Close doors and gates! Let's take a virtual tour on the Skara-Lundsbrunn railway.
The station was once the largest narrow-gauge station in northern Europe, serving trains heading in five different directions. Today, only the heritage railway remains. About 600 meters from the station, you'll find the old engine sheds with an accompanying workshop. Once a full-scale facility, it housed a blacksmith shop and carpentry, where no tasks were too large.
Now, the heritage railway utilizes the premises, and we carry out similar tasks as in the past, albeit on a smaller scale.
Just behind the engine sheds, a section of the old Timmersdala line remains, extending to Vilanhallen. The track used to reach Skara Camping, a bit further away, but today it terminates at Vilanhallen.
In 2023, the stop was renamed Vilan after being known as Skara Camping for many years. This track is also the route taken by the Cheese Express to the Cheese Fair.
Here is the first proper station along the track. Nearby, there's a nature trail leading to the remains of Nabbeborg, also referred to as Tveta Borg and Skara Borg in various writings. It's unclear when and by whom the fortress was built, but it could date back as early as the 1200s. Nowadays, not much remains except for some terrain irregularities.
This is the highest point of the track, at 124 meters above sea level. Only Gårdsjö surpassed this elevation during the time of the old Västergötland-Göteborg Railway. In the past, there was a siding used by the egg association to load railway wagons with eggs bound for the market in Gothenburg. There was also a general store and several other businesses, including a dairy and a blacksmith shop. The location is named after Myråsen Farm, which is now the home of Myråsen Riding Club.
But what is this? Another railway? Yes, it's the SPNJ (Skogsmarks Putte-Nutte Järnväg) situated halfway in the woods and halfway in a garden. It's a small hobby railway with a 600 mm track gauge, and the owner is often out, joyfully driving their train with a broad smile on their face as we pass by.
At this station, there is a mill dating back to the 1800s. Originally, a mill with roots as far back as the 1500s stood here. There is an association that manages its operation, and every year on "Mill Day" in August, they start it up and grind flour as it was done in the past. During this event, there are guided tours, flour sales, and other entertainment. A nature trail, Sörboleden, also begins at the mill, stretching approximately three kilometers and rich in plant life, including some rare species. The trail leads into a deep ravine formed after the end of the ice age. Along the way, you'll cross six bridges and encounter two springs, one of which is iron-rich.
The northern terminus of the heritage railway. Here, you'll find the station building, goods warehouse, loading dock, and a siding.
Feel free to bring a picnic basket to enjoy in the railway park or purchase an ice cream at the station building.
In the summer of 2024, a playground was also constructed in the park.
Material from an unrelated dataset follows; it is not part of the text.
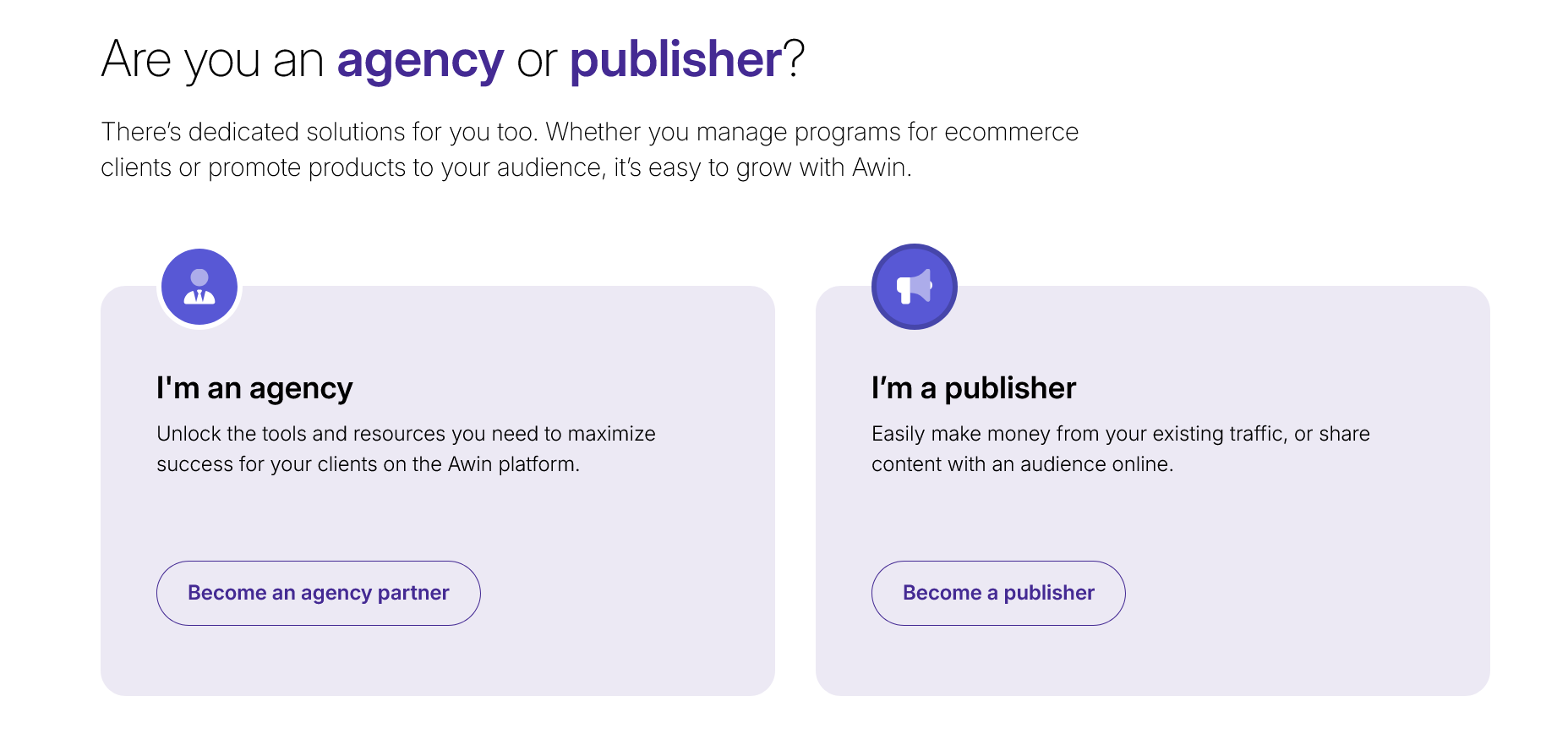Click the word "ecommerce" in intro paragraph

point(1011,132)
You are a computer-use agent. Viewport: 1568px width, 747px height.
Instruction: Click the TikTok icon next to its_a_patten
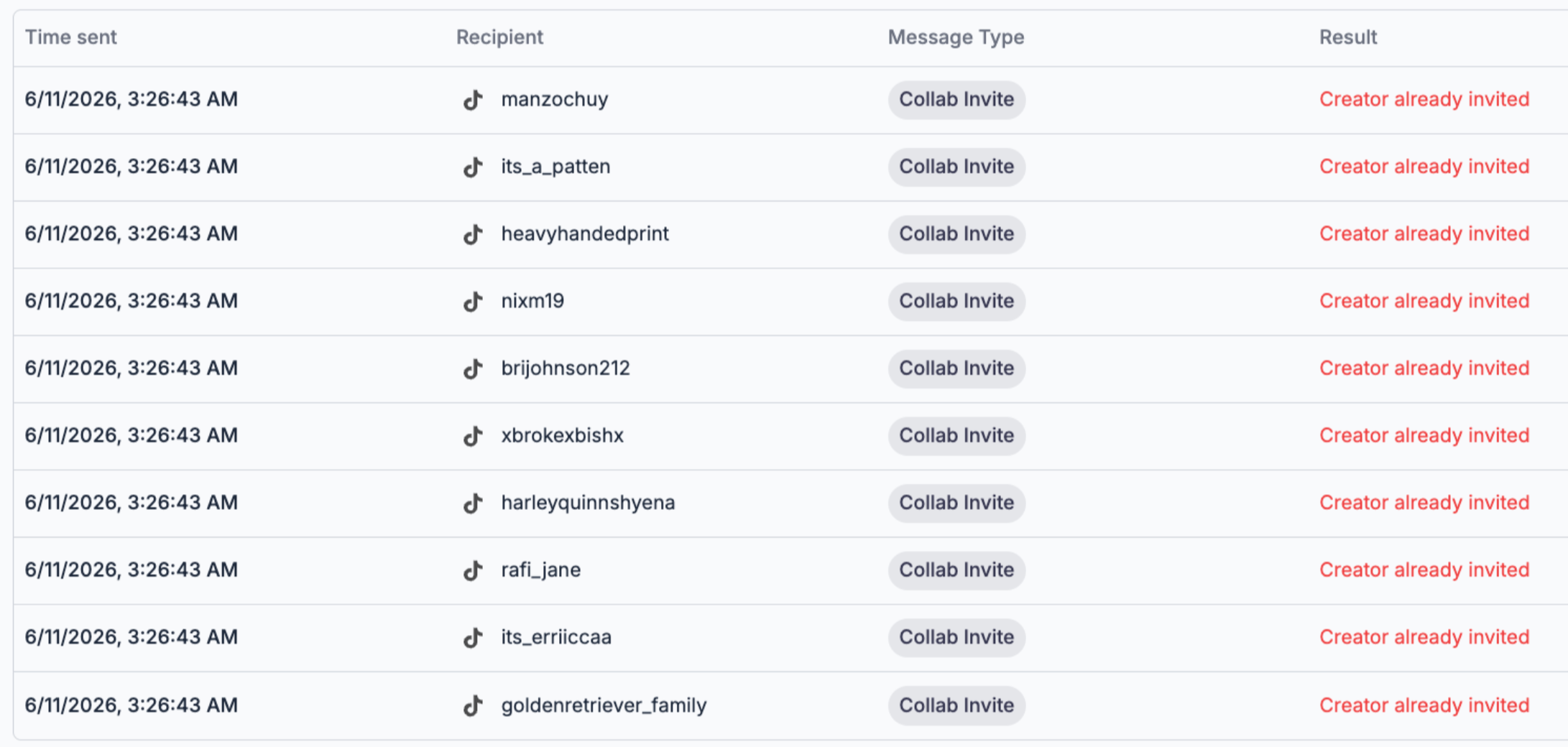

As part of the regular Sunday service, there is a journey on a railcar between Lundsbrunn station and the Lundsbrunn Spa stop. The town is most renowned for its spa, where people used to come to drink water from the Odins Spring, whose reputation for health benefits dates back to the 1720s. Until the fall of 2015, the spa was a conference and spa facility in a magnificent setting with excellent facilities and small pavilions. In the fall of 2018, the entire facility was purchased by Astro Sweden AB. Lundsbrunn also boasts a golf course with an accompanying restaurant.